- [Source extract]:

------------------------------------------------

The artistic aspect, including an interesting subject, attractive perspective/framing, lighting conditions, is obvious (but not always controllable by the photographer, e.g. at many sport events). So I’ll concentrate on the more technical aspects.

My “secrets” are (in order of priority):

1) Nail the focus on the main subject
2) Avoid camera shake
3) Avoid unintended motion blur
4) Get the correct exposure
5) JPEG only: Select the correct white balance
6) JPEG only: Select the correct contrast setting

ad 1) Many pictures live from their illusion of depth. This is not only achieved by choosing the appropriate perspective, but also the gradient of sharpness, which includes the choice of appropriate DOF (depth of field).
Obviously, for all this the main subject must be focussed properly to begin with. Casual focussing, such as let the camera choose the AF-point, misplacing the AF-point, trying to shoot (even only slightly) moving subjects with One Shot AF and the like, will often lead to mediocre results.
The same goes for shooting in P-mode (program automatic) instead of Tv, Av or M, because only the latter will allow you to control DOF and motion blur.

ad 2) If you stick with traditional wisdom, which states that your shutter speed should be the reciprocal of the focal length, you will rarely get a really crisp picture, even if you calculate in the crop factor correctly. These old rule of thumb was valid for viewing a picture at “normal viewing distance” and not as a 100% pixel representation on the screen, which is equivalent to inspecting a poster-sized picture closely. There is a reason, why valid resolution tests can only be made from a tripod, with remote shutter release and sometimes even mirror lockup. For practical use, you’ll have to factor in the closer viewing distance equivalent to viewing the 100% representation on the screen (and the actual steadiness of your hand).

------------------------------------------------

- [Data section]:
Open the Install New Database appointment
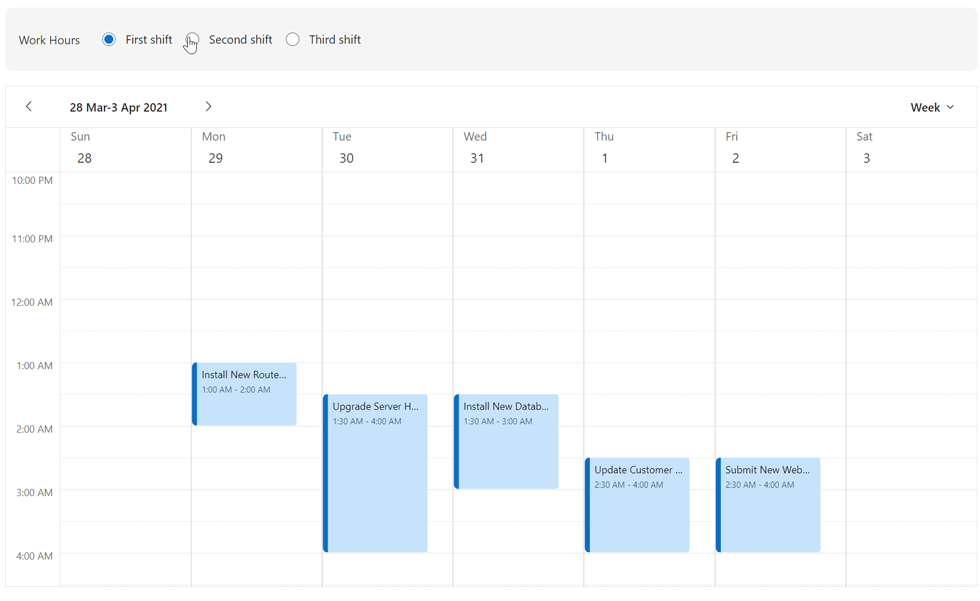Image resolution: width=980 pixels, height=601 pixels. point(506,440)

------------------------------------------------

- [Exercise set]:
a: List the six technical "secrets" in the photography tips above, in their order of priority.
b: Summarize the photography tips above in three sentences.

- [Responses for each task]:
a:
1) Nail the focus on the main subject
2) Avoid camera shake
3) Avoid unintended motion blur
4) Get the correct exposure
5) JPEG only: Select the correct white balance
6) JPEG only: Select the correct contrast setting

b: Setting aside the artistic side, the tips rank six technical priorities, starting with nailing focus on the main subject and avoiding camera shake. Casual focusing or shooting in P-mode instead of Tv, Av or M often gives mediocre results, because only those modes let you control depth of field and motion blur. The old rule of setting shutter speed to the reciprocal of the focal length rarely yields a crisp picture when viewed at 100% on screen, so the closer viewing distance and the actual steadiness of your hand must be factored in.